But how does text analytics actually work?
Text analytics actually involves two types of analyses: topic analysis and sentiment analysis. Combining both types of analysis allows you to take a look at which business topics have the most negative sentiment, so that you can focus on what to improve.
Topic Analysis categorizes phrases within customer feedback into business relevant topics. For example, “the sales associate was really nice” would be categorized under the topic of “Staff Friendliness”. There are generally two ways to accomplish this: a manually set up, rules-based approach, and machine learning techniques.
For the manual, rules-based approach, analysts and linguists have to create each rule manually. A rule could be that a clause with the co-occurrence of two words such as “friendly” and “employee” would be placed under a “Staff Friendliness” topic. Rules could also examine word order and the grammatical relationship between key words. Since each rule has to be created manually, the setup process does take quite a bit of investment, but the upshot is that the categorized comments are highly precise.

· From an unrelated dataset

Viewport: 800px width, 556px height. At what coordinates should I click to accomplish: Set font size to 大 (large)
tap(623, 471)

For machine learning, there are two main approaches: supervised classification and clustering. To set up supervised classification, an analyst manually goes through a sample set of comments, and assigns topics to each one. This annotated data set is then used to train the classifier. Once the classifier has been trained with this sample annotated data, it can then automatically tag new comments based on what it’s learned. While annotating a data set may be less labour intensive compared to creating rules, classifiers only work successfully when there are fewer than 10 topics.
Clustering, as its name suggests, clusters similar comments together. Comments that mention particular words with high frequency are clustered together. This works well with the news, where articles with the same names and places occurring with high frequency are most likely discussing similar news topics. The Voice of the Customer, however, is much more varied. There are a lot more ways of saying things in customer feedback compared to the rigid structures and vocabulary of the news.

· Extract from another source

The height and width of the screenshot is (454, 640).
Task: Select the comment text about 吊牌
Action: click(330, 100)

Sentiment analysis tags phrases as having positive or negative sentiment. “The sales associate was really nice” would be tagged as positive. It uses analogous techniques to topic analysis: rule/dictionary-based, and machine learning.
Dictionary-based sentiment analysis is very easy to set up. It’s similar to pulling all the words out of a dictionary, and assigning positive or negative sentiment to each word. The sentiment of words changes, however, depending on the context. You would usually think of swear words as conveying negative sentiment, but in the gaming community, for example, things are fuzzier. Positive words are often used ironically, and negative words actually have positive sentiment when put into context.

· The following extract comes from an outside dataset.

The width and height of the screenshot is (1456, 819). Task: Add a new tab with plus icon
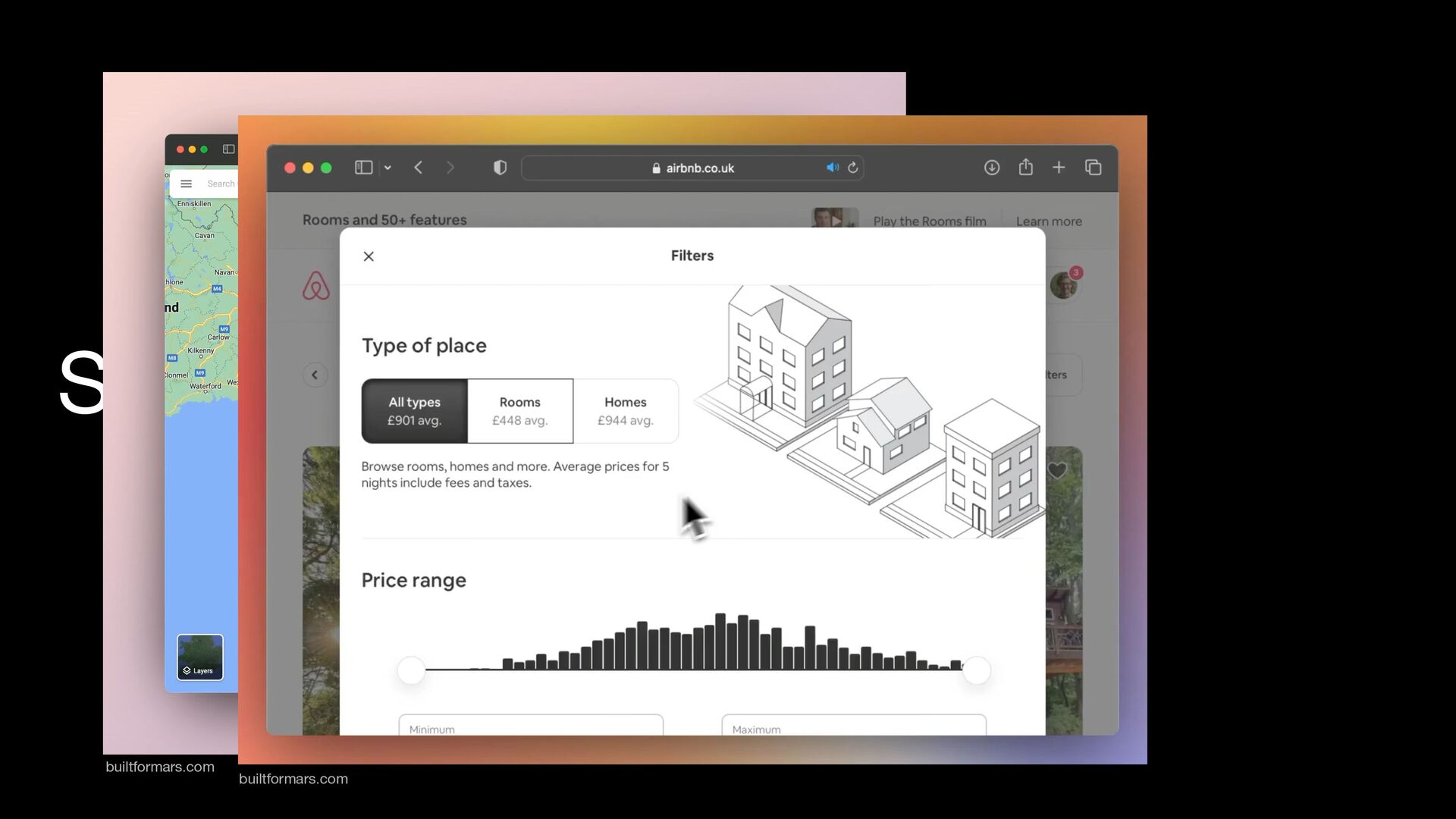pos(1059,168)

To allow for context, supervised machine learning techniques provide a much better way for assigning sentiment. Similar to the supervised classification described for topic analysis, supervised machine learning for sentiment analysis involves taking a sample set of clauses for the context you’re interested in (for example, comments from a specific gaming community), and manually assigning each clause a positive or negative sentiment. From this annotated data set, the algorithm can then assign new clauses with sentiment based on what it’s learned from the sample of comments.
At Medallia, we combine rule-based topic analysis as well as supervised classification and clustering to ensure that we capture as much feedback as possible and that the categorized comments are precise. For sentiment analysis, we make use of the flexibility of supervised machine learning. Since topics and sentiment varies widely by industry, we build industry and context-specific text analytics approaches so that we capture only business-relevant topics with accurate sentiment.